Steve is the broadcast host, as well the former spokesperson for the Children's Miracle Network which has raised over one billion dollars world-wide to benefit children's hospitals. He is a board member of the American Indian Services, and frequently donates his time to youth groups across the country as a motivational speaker. Additionally, he is an active member of the Church of Jesus Christ of the Latter-day Saints.
A corporate spokesperson for high-profile companies such as Visa, Nike, Sprint, PowerBar, ICON Health & Fitness, and Sun Microsystems, Steve is the chairman of the board for Found, Inc., an Internet technology company that integrates retail stores with the Internet. He has also appeared on numerous television programs including Beverly Hills 90210, Lois & Clark: The New Adventures of Superman, Wings, Wheel of Fortune, and Dharma & Greg. Steve was also the studio co-host of the Super Bowl XXXIV pre-game, half time and post-game shows on ABC.
During the 2002 Olympic Winter Games, he served as chairman and spokesperson for the volunteer effort and carried the torch in Salt Lake City. He is a studio analyst for ESPN's NFL Countdown, and is the writer of a children's book entitled Forever Young.
Official induction ceremonies for Marino, Young, Pollard and Friedman will be held on August 7, 2005 at the Pro Football Hall of Fame in Canton, Ohio.
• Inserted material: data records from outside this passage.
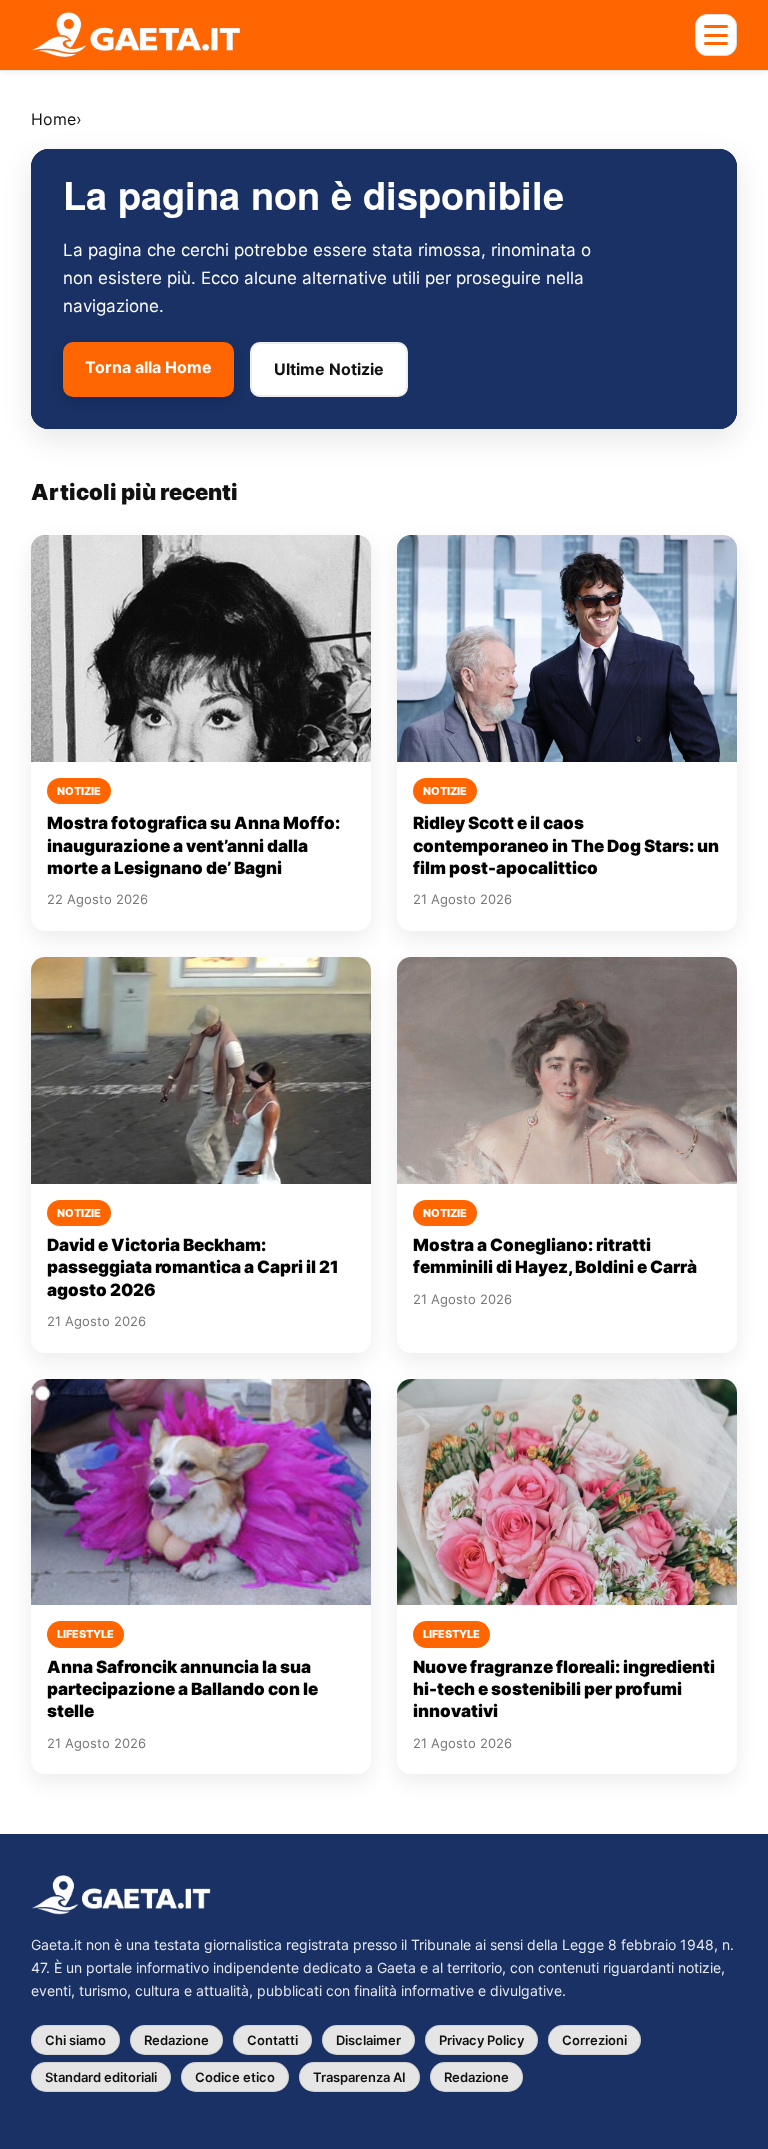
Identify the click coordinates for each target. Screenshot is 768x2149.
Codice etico (235, 2077)
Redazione (176, 2040)
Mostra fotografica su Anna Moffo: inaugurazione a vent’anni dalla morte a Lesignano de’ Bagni (193, 845)
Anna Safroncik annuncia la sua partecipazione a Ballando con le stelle (182, 1689)
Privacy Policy (481, 2040)
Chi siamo (75, 2040)
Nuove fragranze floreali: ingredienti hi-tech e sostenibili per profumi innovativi (564, 1689)
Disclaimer (368, 2040)
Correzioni (594, 2040)
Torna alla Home (148, 367)
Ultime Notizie (329, 369)
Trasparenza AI (359, 2077)
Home (53, 119)
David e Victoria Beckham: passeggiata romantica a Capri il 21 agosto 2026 (193, 1267)
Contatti (272, 2040)
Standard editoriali (101, 2077)
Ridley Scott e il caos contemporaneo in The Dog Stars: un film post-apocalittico (566, 845)
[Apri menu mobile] (716, 35)
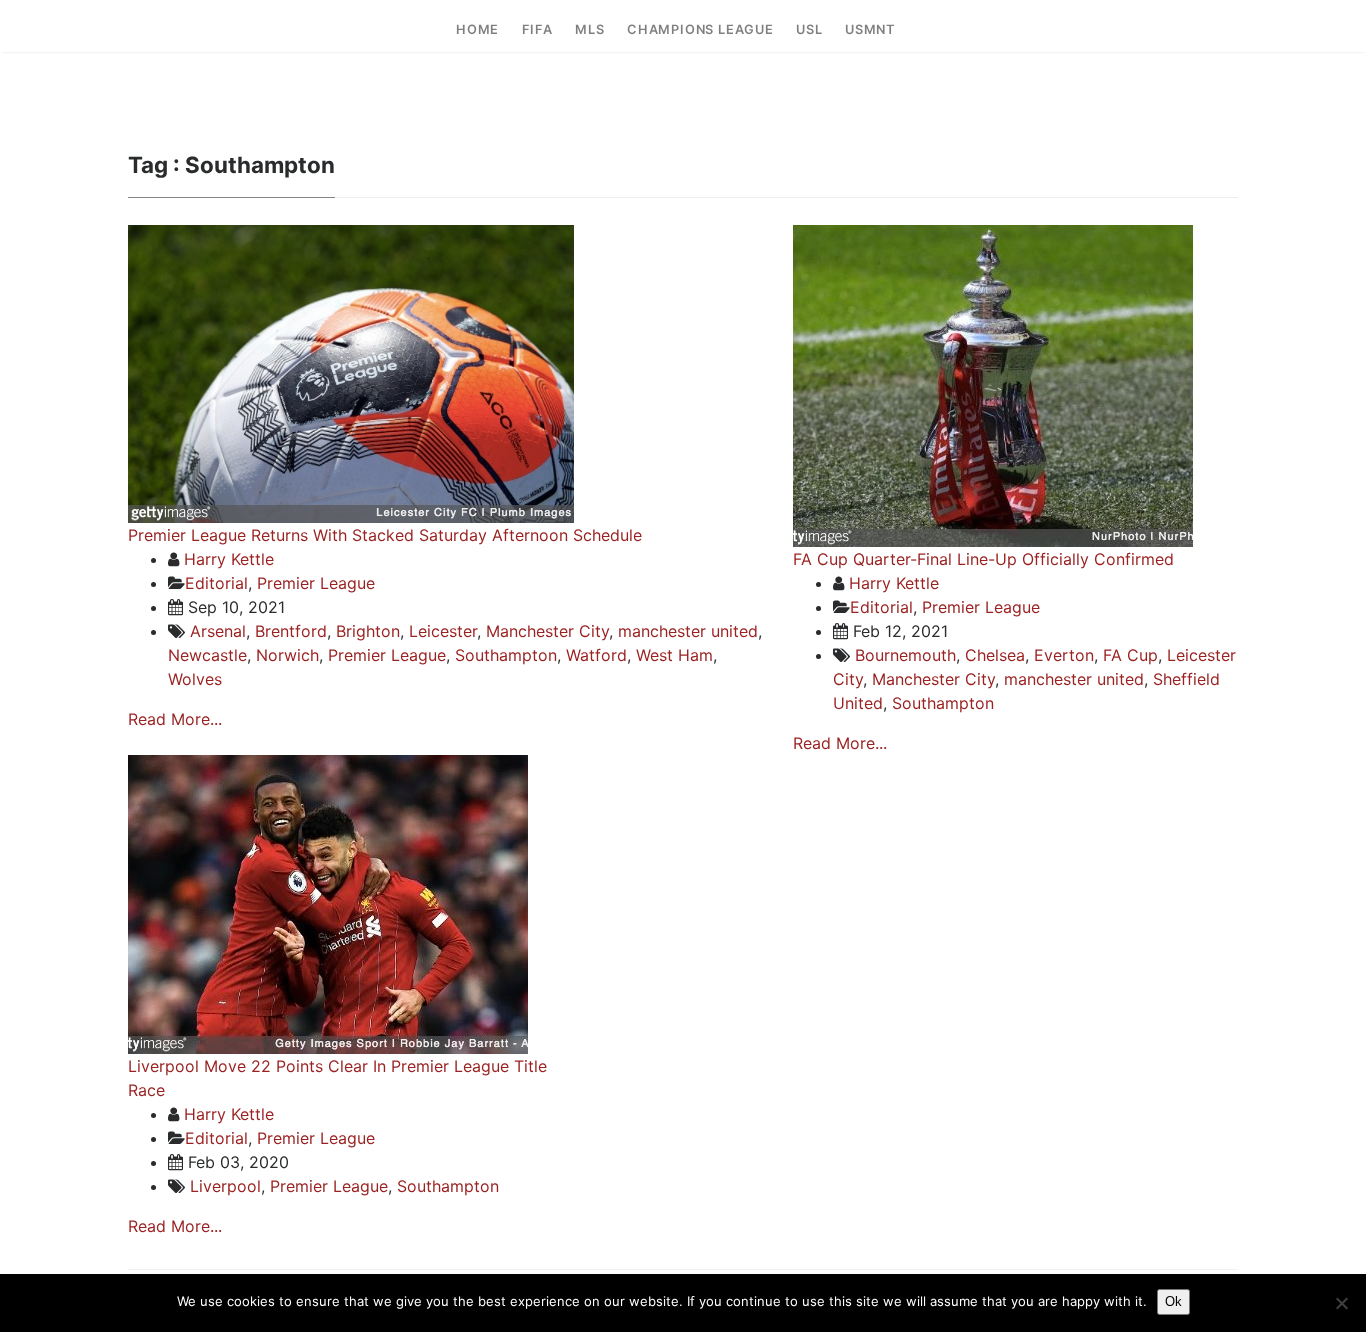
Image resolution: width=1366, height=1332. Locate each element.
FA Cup (1130, 655)
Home (477, 29)
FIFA (537, 29)
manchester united (688, 631)
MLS (589, 29)
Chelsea (995, 655)
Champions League (700, 29)
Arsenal (218, 631)
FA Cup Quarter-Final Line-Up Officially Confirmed (983, 559)
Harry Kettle (229, 559)
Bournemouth (905, 655)
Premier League (316, 583)
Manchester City (547, 631)
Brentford (291, 631)
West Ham (674, 655)
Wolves (195, 679)
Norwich (287, 655)
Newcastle (207, 655)
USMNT (870, 29)
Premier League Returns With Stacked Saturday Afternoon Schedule (385, 535)
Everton (1064, 655)
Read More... (175, 719)
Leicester (443, 631)
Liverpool (225, 1186)
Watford (596, 655)
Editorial (216, 583)
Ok (1173, 1301)
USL (809, 29)
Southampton (506, 655)
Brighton (368, 631)
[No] (1341, 1303)
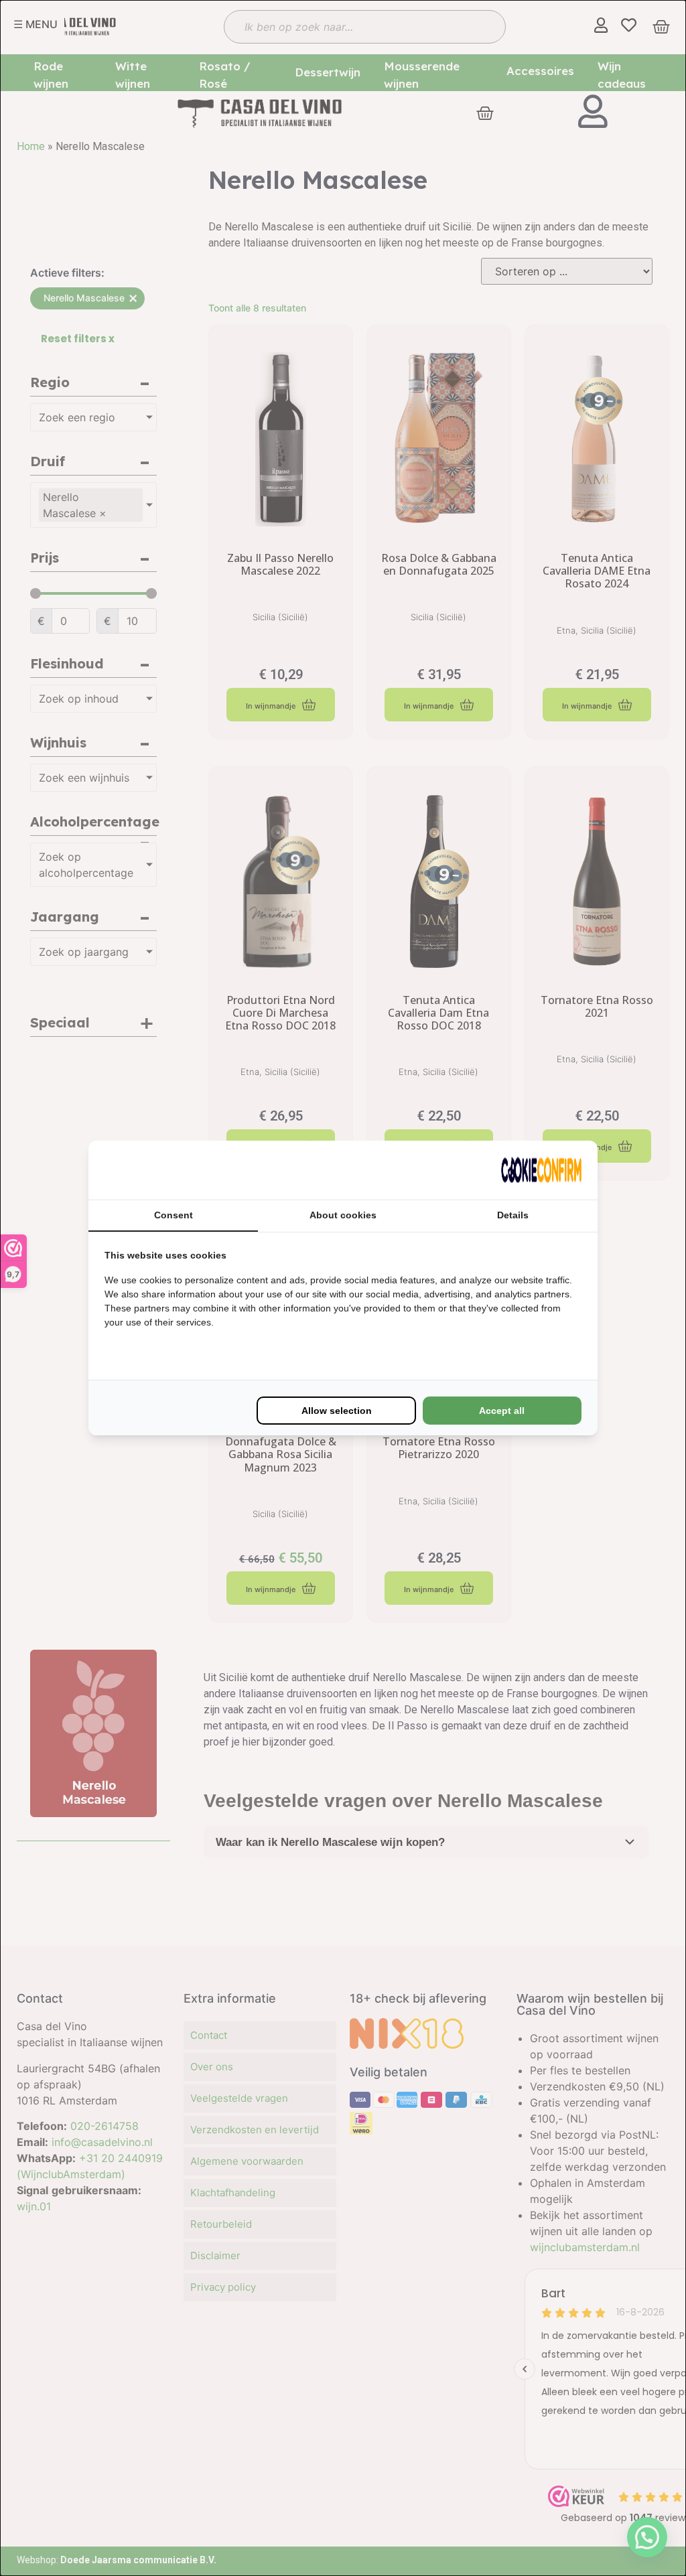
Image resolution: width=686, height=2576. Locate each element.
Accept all (502, 1410)
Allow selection (336, 1410)
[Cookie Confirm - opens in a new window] (541, 1170)
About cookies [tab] (343, 1215)
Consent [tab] (173, 1215)
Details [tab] (513, 1215)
For card collectors, the Hall of Fame inductions of Marino and Young come as no surprise, so it's a safe bet that those who collect HOFers have had their rookie cards tucked away for some time.
Marino's most desirable card is the 1984 Topps #123. This card has been heavily counterfeited. As for Steve Young's rookie offering, the card of choice is the 1986 Topps # 374.
Both cards are popular choices with collectors and should remain that way since their HOF status has been solidified.